* **Problem requirements**:
Beginning with the first line of the data below, extract each line up to and including the one containing "Task: Open the Tools menu". Copy them exactly and add nothing.

* **Supplied data**:
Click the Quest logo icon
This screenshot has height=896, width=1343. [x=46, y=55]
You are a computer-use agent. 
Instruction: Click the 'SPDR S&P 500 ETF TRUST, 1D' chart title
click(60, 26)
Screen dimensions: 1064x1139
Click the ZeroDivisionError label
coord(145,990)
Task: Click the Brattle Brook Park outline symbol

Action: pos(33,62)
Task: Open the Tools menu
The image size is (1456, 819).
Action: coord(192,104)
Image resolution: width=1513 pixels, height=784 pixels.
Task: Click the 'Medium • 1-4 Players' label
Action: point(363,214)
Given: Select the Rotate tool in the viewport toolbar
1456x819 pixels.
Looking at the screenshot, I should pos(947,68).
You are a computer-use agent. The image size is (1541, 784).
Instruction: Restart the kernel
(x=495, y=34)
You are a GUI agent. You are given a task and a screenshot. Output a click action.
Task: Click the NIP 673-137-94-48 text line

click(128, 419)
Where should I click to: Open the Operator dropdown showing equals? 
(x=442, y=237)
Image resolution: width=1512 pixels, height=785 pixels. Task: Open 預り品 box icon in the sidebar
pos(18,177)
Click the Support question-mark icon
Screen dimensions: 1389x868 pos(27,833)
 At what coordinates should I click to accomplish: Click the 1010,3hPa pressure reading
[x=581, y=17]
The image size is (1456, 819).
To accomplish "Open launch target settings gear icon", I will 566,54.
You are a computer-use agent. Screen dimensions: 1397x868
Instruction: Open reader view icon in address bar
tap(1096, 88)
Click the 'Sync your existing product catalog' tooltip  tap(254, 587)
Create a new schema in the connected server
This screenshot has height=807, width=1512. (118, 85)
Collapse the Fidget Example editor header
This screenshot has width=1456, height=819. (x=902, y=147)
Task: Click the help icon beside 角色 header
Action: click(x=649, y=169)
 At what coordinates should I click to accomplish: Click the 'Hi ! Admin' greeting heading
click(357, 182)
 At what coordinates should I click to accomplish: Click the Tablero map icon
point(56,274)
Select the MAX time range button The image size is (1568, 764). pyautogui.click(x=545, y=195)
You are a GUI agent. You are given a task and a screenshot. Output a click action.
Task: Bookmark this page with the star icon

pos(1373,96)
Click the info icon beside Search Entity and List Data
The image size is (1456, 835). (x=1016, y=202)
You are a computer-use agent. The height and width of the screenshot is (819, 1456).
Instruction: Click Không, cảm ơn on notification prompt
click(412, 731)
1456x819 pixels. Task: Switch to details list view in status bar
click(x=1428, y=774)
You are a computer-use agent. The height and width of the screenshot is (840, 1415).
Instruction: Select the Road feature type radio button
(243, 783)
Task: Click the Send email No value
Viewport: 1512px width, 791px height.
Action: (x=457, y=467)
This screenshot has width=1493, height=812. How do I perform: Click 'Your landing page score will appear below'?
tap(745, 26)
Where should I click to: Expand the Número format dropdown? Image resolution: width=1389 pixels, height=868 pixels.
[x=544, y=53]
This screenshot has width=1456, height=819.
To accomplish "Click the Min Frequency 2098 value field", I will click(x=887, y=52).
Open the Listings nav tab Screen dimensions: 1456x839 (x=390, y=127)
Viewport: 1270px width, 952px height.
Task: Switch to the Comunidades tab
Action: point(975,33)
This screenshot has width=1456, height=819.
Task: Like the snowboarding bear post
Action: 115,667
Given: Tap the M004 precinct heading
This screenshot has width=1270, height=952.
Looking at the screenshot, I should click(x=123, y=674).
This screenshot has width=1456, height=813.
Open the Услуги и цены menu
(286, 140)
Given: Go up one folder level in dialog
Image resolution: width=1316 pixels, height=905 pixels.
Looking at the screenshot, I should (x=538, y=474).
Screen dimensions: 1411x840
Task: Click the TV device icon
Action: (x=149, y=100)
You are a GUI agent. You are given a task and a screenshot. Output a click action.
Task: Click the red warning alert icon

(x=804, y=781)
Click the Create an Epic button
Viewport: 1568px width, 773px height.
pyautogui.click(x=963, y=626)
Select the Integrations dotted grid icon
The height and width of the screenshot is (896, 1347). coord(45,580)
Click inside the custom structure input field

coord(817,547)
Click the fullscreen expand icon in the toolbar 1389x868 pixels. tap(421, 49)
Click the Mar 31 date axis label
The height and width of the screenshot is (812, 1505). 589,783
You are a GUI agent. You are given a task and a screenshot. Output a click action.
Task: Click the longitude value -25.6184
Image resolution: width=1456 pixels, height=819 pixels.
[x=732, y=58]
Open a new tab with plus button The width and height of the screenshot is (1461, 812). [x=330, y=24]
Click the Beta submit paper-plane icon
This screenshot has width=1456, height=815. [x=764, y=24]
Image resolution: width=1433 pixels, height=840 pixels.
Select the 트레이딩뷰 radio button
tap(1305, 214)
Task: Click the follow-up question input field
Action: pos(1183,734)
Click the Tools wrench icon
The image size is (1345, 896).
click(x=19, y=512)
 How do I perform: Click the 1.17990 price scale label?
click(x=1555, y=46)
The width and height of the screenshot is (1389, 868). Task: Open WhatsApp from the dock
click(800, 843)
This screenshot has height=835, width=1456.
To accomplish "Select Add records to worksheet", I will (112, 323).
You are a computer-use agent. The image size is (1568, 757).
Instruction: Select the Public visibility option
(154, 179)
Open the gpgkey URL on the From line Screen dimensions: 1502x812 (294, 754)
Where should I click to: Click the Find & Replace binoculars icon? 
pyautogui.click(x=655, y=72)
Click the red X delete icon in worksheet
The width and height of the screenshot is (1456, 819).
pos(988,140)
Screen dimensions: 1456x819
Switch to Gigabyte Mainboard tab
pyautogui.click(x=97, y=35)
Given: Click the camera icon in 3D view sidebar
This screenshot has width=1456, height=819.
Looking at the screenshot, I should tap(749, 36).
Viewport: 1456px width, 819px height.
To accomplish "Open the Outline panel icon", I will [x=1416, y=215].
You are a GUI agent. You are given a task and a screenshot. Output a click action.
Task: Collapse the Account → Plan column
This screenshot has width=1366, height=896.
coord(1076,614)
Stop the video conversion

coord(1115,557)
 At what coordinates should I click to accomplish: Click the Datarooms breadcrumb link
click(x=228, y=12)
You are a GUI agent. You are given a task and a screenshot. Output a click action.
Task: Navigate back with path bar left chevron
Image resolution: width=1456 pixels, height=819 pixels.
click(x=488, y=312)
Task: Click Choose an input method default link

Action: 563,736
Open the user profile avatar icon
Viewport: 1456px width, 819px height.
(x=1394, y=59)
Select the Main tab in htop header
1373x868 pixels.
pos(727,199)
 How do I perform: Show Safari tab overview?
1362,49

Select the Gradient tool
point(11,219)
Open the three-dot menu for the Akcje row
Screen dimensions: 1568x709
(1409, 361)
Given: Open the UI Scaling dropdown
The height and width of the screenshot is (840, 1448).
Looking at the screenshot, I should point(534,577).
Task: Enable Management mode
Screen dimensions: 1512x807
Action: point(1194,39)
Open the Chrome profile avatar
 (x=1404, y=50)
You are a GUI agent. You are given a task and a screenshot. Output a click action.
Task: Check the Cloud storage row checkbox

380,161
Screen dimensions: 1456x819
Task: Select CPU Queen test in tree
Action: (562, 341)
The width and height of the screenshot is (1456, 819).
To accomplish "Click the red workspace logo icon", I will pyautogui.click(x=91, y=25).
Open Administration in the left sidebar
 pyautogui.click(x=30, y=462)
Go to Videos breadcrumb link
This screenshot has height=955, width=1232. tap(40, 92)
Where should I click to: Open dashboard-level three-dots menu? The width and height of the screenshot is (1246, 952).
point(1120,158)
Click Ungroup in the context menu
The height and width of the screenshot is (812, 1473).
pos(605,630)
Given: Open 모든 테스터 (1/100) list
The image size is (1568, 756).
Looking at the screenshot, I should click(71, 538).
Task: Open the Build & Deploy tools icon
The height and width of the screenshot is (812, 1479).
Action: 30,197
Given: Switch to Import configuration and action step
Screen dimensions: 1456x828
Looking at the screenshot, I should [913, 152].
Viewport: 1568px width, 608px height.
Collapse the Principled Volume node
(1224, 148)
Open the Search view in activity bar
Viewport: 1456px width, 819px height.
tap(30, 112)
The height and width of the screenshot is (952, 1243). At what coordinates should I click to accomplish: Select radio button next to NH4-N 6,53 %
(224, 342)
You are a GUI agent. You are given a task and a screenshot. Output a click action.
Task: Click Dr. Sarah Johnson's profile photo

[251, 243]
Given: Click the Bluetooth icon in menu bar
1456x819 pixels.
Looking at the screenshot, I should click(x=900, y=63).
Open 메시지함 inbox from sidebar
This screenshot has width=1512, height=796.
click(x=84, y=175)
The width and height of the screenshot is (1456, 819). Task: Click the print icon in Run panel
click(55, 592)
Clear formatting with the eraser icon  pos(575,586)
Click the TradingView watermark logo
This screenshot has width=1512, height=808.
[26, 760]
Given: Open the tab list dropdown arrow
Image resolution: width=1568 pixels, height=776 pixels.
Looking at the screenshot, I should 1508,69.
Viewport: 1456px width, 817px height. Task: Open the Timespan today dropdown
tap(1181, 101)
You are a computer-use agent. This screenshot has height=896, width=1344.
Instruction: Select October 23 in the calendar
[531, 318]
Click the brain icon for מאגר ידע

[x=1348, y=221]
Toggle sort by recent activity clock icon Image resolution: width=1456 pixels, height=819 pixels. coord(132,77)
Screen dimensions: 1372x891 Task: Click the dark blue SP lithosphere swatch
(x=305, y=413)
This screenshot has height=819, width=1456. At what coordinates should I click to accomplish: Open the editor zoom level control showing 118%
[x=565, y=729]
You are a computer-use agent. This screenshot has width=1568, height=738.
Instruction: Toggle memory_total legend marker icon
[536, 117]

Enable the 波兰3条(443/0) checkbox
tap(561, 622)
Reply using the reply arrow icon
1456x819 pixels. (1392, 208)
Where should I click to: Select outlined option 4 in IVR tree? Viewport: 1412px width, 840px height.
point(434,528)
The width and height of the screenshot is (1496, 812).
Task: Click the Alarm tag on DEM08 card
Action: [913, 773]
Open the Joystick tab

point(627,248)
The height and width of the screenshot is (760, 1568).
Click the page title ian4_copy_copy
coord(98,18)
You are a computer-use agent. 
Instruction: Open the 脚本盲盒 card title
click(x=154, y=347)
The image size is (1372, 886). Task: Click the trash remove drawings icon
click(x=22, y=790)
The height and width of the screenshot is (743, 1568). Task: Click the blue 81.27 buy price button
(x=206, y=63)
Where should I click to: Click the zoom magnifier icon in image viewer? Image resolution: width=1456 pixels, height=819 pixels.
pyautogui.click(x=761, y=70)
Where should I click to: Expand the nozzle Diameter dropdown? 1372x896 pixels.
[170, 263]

* **Task result**:
Click the Quest logo icon
This screenshot has height=896, width=1343. [x=46, y=55]
You are a computer-use agent. 
Instruction: Click the 'SPDR S&P 500 ETF TRUST, 1D' chart title
click(60, 26)
Screen dimensions: 1064x1139
Click the ZeroDivisionError label
coord(145,990)
Task: Click the Brattle Brook Park outline symbol

Action: pos(33,62)
Task: Open the Tools menu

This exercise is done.